The original Responsible Science report established definitions and standards that underlie many current policies and practices in scientific research in the U.S., including the Office of Science and Technology Policy's adoption in 2000 of its definition of research misconduct as "fabrication, falsification, and plagiarism." The report has served as the standard reference for determining scientific misconduct.
The committee will determine whether this definition of research misconduct should be broadened to include questionable research practices and research impropriety and whether unwritten practices should be expressed as formal principles to guide the responsible conduct of research.

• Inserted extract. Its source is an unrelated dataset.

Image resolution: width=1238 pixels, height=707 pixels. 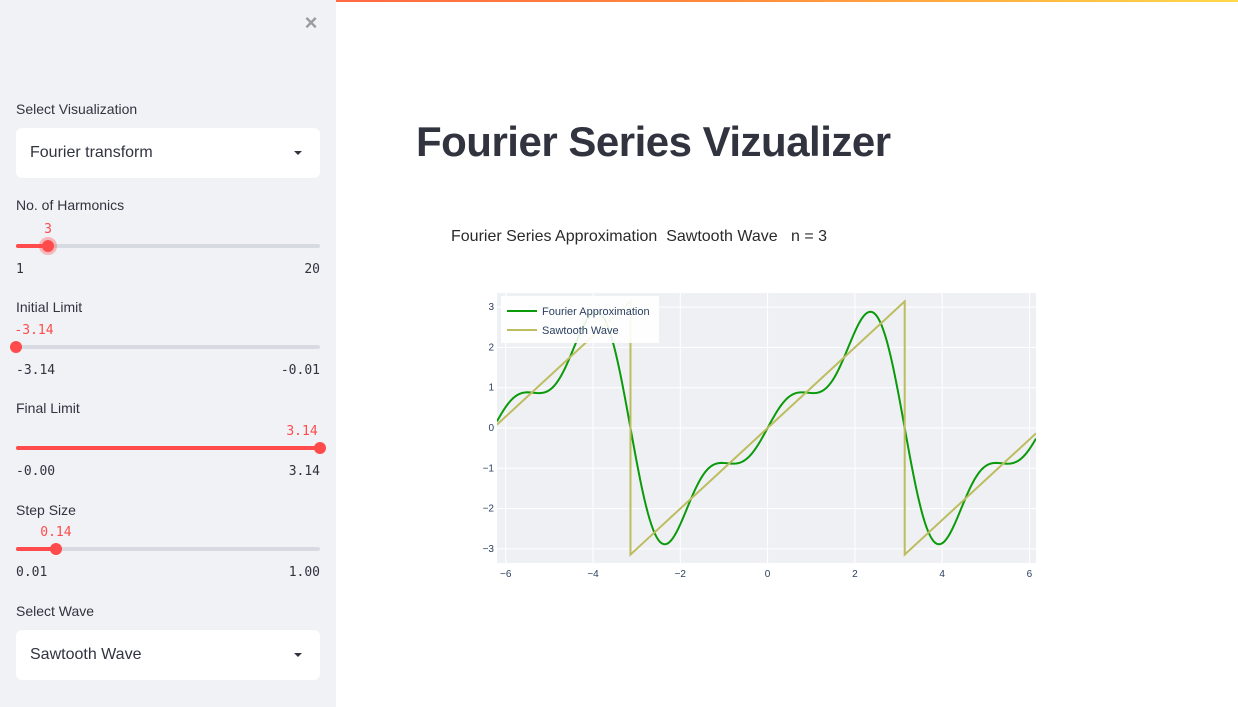 What do you see at coordinates (580, 331) in the screenshot?
I see `legend-label: Sawtooth Wave` at bounding box center [580, 331].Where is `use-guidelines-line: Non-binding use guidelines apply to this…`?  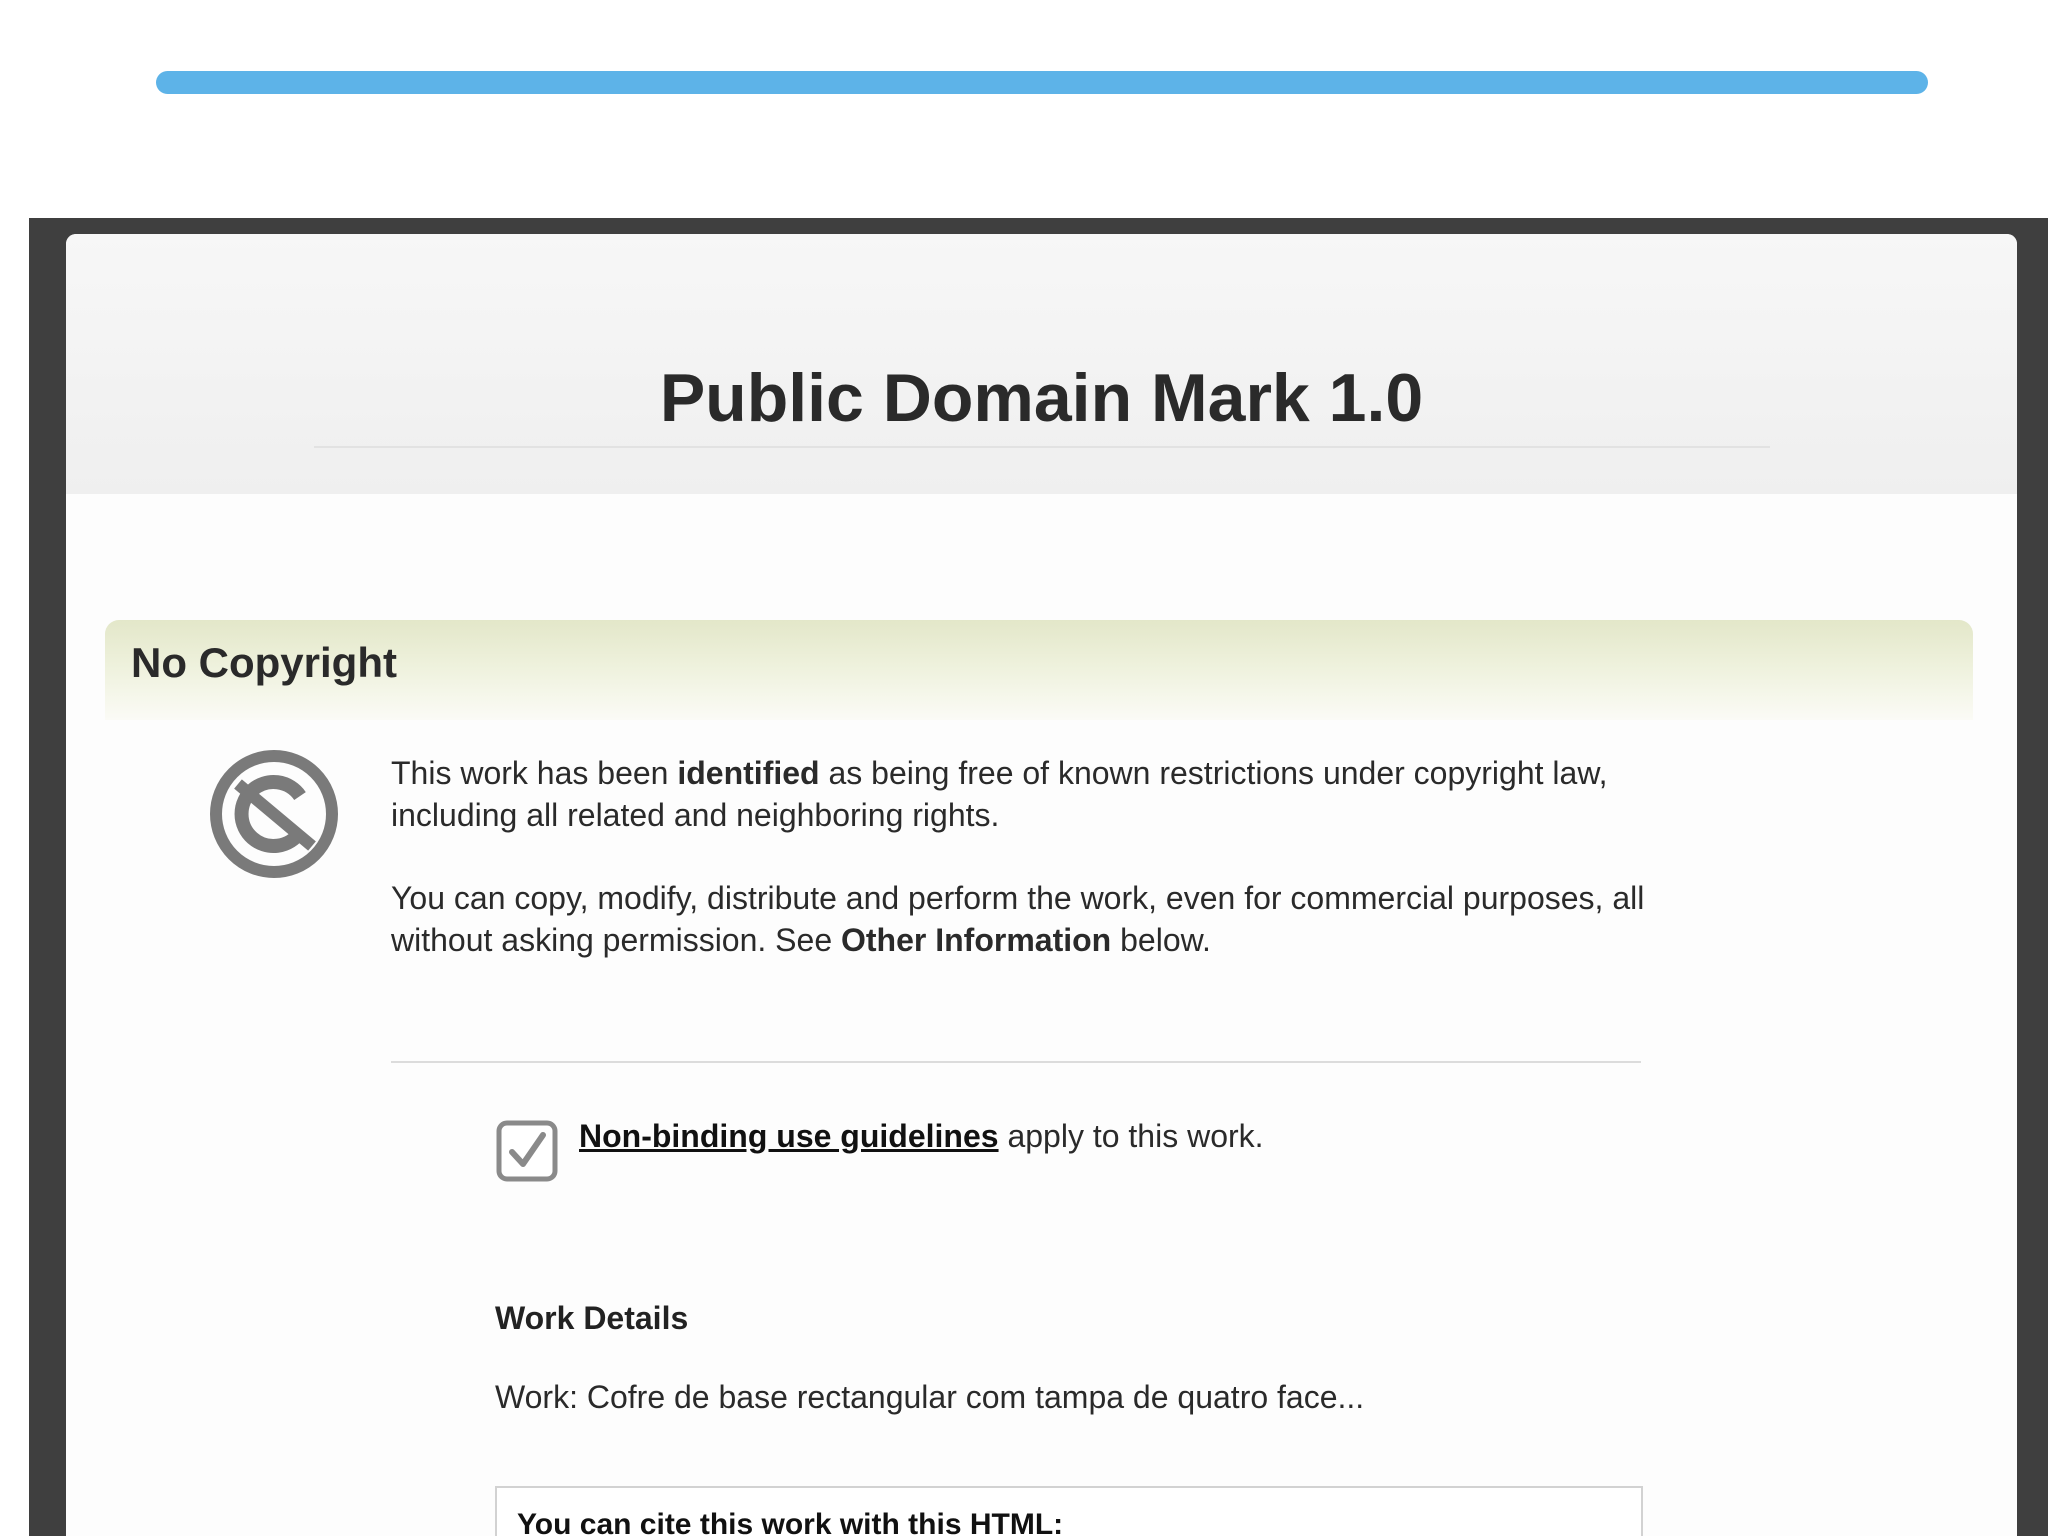 use-guidelines-line: Non-binding use guidelines apply to this… is located at coordinates (922, 1136).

Members of the new committee were appointed by the National Research Council and by the Policy and Global Affairs Division of the National Academies. Robert M. Nerem, PhD, Institute Professor and Parker H. Petit Professor Emeritus at the Georgia Institute of Technology, Institute for Bioengineering and Bioscience, is chair of the committee.
"It is an honor to be asked to serve on this committee, especially this year, when we are revising the Responsible Science report. Given the rapidly changing nature of information technology, and the visibility of some recent cases of scientific misconduct, it is crucially important to establish firm standards for the integrity of the scientific process," says Wolpe, who also is the Asa Griggs Candler Professor of Bioethics and the Raymond F. Schinazi Distinguished Research Chair in Jewish Bioethics at Emory.
The committee will address key questions regarding impacts on research integrity, including modern research practices and technologies such as image enhancement, the Internet, and data storage systems; globalization and increased collaboration among researchers in the U.S. and internationally; handling of materials and specimens; university oversight, IRBs and the treatment of intellectual property; and the demands of government regulation.
Government agencies, research institutions, universities and journals all have roles in promoting responsible research practices, and the committee will review recent experiences and help evaluate and redefine appropriate responsibilities for each sector.
The committee also will help determine the extent to which the research community itself can educate its own members and define and strengthen basic standards for scientists and their institutions.